=== WHAT NEEDS TO BE DONE ===
Return exactly, and only, the lines from the line containing "Click Full control over custom tracking" through the final line of the records below, both included.

=== SUPPLIED RECORDS ===
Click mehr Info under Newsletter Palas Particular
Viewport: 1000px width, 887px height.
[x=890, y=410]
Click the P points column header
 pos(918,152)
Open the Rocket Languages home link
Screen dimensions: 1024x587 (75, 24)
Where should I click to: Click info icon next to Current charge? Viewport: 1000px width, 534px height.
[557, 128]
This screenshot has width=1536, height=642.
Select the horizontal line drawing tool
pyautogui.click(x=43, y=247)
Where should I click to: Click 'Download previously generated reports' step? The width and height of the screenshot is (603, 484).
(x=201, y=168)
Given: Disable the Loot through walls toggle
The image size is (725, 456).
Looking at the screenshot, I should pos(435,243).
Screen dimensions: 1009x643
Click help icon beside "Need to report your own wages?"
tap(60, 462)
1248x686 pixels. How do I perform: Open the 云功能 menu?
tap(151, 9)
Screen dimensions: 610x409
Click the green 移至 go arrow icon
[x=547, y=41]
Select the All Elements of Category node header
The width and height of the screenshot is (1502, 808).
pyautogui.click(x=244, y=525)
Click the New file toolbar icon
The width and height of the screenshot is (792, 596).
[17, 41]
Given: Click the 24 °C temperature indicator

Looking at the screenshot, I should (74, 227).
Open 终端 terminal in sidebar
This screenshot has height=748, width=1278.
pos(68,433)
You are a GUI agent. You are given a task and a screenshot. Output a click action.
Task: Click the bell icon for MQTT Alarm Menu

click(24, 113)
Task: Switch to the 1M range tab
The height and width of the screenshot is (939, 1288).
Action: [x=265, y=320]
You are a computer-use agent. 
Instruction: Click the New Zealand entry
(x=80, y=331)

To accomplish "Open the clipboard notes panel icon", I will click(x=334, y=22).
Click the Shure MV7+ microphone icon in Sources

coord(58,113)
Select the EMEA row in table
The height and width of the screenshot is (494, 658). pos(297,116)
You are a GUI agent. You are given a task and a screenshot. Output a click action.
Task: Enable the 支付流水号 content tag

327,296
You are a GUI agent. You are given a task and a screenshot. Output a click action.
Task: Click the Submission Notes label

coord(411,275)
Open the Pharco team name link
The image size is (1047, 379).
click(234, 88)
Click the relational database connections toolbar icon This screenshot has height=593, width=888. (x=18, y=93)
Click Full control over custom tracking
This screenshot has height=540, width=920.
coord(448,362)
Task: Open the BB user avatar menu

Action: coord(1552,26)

=== EXERCISE ANSWER ===
Click Full control over custom tracking
This screenshot has height=540, width=920.
coord(448,362)
Task: Open the BB user avatar menu

Action: coord(1552,26)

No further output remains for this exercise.